The following is a response from the AANA regarding Anesthesiologists denegrating CRNAs in the wake of the Nevada endoscopy scandal. Please use the information to address concerns that may come from patients, surgeons or the public.
AANA added new reply to NV issue
Reality Check: The Truth Behind the Distortions
*AANA NewsBulletin,* April 2008
People in Glass Houses Shouldn't Throw Stones
Since Alice Magaw first provided anesthesia care for the surgical patients
of Dr. Charles Mayo, nurse anesthetists have enjoyed an outstanding
relationship with and built a sterling reputation among physicians with whom
they work. Unfortunately, over the years some anesthesiologists and other
physicians, and the organizations that represent them, have distorted facts
in order to discredit CRNAs and even to create fear in the general public
about anesthesia care provided by CRNAs. The AANA has never hesitated to
rebut these attacks, using the truth as its primary weapon of defense.

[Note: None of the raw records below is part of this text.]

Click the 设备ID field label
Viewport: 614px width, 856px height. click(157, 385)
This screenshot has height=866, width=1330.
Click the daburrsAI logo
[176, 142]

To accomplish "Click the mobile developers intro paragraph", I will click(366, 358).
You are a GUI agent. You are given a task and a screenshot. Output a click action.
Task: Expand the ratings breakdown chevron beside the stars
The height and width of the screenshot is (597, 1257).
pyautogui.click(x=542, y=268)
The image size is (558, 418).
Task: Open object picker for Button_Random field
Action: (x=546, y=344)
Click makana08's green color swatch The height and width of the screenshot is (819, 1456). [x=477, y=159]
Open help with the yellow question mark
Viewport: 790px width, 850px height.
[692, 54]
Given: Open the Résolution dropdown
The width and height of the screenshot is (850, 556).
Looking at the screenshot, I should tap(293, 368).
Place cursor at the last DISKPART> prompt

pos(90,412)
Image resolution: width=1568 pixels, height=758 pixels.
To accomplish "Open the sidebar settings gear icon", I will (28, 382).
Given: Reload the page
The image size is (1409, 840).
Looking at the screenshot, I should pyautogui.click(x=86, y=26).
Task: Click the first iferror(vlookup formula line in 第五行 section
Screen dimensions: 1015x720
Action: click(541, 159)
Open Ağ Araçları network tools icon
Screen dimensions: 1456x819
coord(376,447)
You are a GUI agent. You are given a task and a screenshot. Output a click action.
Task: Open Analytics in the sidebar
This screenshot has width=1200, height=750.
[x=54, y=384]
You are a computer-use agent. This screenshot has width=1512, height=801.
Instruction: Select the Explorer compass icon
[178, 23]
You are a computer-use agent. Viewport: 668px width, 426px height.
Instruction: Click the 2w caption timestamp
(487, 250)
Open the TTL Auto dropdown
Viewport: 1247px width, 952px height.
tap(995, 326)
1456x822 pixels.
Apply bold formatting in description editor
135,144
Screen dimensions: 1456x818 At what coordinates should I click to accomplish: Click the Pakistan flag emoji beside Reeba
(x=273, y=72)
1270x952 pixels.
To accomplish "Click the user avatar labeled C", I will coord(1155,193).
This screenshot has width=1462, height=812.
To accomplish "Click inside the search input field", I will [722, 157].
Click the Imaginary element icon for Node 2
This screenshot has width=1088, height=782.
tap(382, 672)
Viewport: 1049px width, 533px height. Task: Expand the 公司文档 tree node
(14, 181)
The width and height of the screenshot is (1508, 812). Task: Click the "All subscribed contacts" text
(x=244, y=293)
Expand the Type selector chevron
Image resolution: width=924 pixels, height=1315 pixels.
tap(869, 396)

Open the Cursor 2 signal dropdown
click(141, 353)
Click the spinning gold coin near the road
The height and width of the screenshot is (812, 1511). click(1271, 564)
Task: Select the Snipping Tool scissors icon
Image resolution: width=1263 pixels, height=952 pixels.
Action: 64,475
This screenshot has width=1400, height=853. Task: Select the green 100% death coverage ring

*The purpose of the "Reality Check" column is to present misinformation
about CRNAs that has appeared in a public forum, to state the facts, and to
empower CRNAs to address these issues with their patients, healthcare
colleagues, and employers and payers, should the need arise.*
*AANA members may use this column as necessary: Post to state association
websites, reprint in state association newsletters, use as background or
support materials for a meeting, etc. *
*If you have questions, comments, or suggestions for future columns, please
contact Christopher Bettin, AANA Senior Director of Communications, at* *
cbettin@aana.com* <../mail?view=cm&tf=0&ui=1&to=cbettin@aana.com>*.*
*
*
*Distortion*
When it comes to infection control, all healthcare professionals work in
glass houses. Any CRNA, anesthesiologist, or other healthcare professional
who does not strictly adhere to accepted standards and guidelines for safe,
aseptic injection practices puts their patients at terrible risk.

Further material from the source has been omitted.